To evaluate the migratory and invasive abilities of A549 cells, transwell assays were performed. The results indicated that cell migration and invasion were significantly increased in the pcDNA3.1-ISG20L2 group compared to the pcDNA3.1 group (Fig. 4A; Fig. 4B; P<0.05). These findings suggest that ISG20L2 overexpression promotes the migration and invasion of A549 cells.
Collectively, our results demonstrate that ISG20L2 overexpression enhances the proliferative capacity, migration, and invasion of A549 cells, indicating its potential role in promoting the progression of lung adenocarcinoma.
3.4 ISG20L2 knockdown decreases proliferation, migration, and invasion of A549 cells but without affecting apoptosis
To further investigate the effects of ISG20L2 on LUAD cells, ISG20L2 knockdown was performed, and the transfection efficiency was measured using Western blot analysis. The results revealed a reduction in ISG20L2 expression in the si-ISG20L2 group compared to the NC group (Fig. 3A; P<0.001).
Subsequently, a CCK-8 assay was conducted to evaluate the cell proliferative capacity. The results indicated a significant decrease in cell proliferation in the si-ISG20L2 group compared to the NC group (Fig. 5A; P<0.01). Flow cytometry analysis demonstrated no difference in apoptosis rate between the NC group and the si-ISG20L2 group (Fig. 5B,P > 0.05). These findings suggest that ISG20L2 knockdown reduces the proliferative ability of A549 cells, while similar to the results observed with ISG20L2 overexpression, ISG20L2 knockout does not affect apoptosis.

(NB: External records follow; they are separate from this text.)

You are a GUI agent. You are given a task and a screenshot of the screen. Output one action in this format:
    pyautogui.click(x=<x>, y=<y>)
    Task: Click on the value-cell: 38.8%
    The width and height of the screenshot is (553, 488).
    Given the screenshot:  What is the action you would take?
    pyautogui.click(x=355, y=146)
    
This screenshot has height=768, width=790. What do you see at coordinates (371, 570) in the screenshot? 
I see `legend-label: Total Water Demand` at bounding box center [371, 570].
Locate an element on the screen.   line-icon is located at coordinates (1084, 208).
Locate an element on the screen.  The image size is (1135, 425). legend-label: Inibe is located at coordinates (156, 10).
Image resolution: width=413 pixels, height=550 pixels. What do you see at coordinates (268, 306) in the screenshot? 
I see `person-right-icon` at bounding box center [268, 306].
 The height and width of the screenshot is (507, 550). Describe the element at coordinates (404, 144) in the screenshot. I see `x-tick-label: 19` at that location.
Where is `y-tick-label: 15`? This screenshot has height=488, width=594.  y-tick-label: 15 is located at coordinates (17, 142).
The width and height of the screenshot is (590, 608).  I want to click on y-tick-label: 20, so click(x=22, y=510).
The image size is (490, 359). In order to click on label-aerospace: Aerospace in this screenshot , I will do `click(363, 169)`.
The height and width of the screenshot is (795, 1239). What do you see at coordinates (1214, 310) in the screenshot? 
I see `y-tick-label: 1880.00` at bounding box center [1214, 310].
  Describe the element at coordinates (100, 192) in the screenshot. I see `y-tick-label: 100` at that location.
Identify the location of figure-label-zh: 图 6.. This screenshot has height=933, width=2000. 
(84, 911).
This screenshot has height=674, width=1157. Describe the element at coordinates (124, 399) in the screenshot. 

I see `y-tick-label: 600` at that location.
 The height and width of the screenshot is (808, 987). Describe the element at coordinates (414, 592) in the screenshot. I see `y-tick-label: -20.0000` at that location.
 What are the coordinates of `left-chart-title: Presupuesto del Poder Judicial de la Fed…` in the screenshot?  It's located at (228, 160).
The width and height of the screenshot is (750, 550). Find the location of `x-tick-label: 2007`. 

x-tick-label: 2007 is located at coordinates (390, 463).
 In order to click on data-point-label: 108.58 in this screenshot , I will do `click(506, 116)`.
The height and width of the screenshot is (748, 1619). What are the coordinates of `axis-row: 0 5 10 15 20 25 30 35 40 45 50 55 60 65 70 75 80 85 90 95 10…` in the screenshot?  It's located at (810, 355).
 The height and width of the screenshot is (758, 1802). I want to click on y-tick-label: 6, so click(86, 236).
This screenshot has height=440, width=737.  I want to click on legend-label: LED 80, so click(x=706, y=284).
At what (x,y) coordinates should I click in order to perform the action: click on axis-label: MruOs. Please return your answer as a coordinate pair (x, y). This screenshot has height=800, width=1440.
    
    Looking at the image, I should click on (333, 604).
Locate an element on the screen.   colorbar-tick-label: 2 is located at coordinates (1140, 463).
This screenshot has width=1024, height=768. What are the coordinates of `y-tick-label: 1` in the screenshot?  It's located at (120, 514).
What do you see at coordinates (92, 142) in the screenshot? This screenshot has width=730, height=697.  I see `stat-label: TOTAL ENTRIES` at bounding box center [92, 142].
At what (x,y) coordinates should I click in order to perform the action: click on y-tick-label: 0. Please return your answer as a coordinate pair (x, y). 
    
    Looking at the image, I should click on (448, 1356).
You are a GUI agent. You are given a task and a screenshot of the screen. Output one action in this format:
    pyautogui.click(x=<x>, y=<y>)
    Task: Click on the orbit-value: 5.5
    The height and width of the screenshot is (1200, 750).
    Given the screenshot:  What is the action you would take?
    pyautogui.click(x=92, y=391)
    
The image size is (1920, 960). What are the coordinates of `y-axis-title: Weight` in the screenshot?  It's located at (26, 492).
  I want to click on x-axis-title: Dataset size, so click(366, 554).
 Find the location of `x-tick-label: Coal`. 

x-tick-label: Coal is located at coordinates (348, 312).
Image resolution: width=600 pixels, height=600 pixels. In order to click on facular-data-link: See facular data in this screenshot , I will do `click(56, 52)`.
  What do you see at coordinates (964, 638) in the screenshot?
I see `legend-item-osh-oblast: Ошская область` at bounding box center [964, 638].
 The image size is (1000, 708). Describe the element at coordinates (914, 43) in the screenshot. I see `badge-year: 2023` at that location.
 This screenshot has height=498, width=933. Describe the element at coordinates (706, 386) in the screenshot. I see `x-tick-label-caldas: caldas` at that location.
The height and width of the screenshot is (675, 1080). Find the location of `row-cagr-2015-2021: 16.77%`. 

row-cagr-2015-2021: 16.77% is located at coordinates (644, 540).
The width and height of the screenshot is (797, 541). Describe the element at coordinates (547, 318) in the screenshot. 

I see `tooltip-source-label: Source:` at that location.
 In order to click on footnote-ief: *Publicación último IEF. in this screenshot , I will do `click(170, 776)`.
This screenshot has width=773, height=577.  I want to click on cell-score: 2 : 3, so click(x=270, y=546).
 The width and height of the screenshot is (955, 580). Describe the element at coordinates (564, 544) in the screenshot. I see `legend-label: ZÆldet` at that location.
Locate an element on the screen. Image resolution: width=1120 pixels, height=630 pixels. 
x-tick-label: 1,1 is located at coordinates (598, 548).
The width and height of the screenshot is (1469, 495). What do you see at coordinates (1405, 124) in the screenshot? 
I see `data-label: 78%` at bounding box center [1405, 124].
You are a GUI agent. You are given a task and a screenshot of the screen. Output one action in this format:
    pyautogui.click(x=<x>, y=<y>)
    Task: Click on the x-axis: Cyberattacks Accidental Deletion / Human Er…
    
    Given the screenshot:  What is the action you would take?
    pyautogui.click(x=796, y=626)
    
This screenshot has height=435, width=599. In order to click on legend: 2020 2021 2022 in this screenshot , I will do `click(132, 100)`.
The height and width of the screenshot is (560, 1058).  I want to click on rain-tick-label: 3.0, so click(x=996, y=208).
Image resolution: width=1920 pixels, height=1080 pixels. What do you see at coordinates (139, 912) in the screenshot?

Furthermore, transwell assays were performed to assess cell migration and invasion. The si-ISG20L2 group exhibited significantly decreased migration and invasion abilities compared to the NC group (Fig. 5C; Fig. 5D; P<0.05). In summary, the aforementioned experiments demonstrate that ISG20L2 knockdown decreases the migration and invasion of A549 cells.
Taken together, these findings suggest that ISG20L2 plays a crucial role in promoting the proliferative capacity, migration, and invasion of LUAD cells, highlighting its potential as a target for therapeutic interventions in lung adenocarcinoma.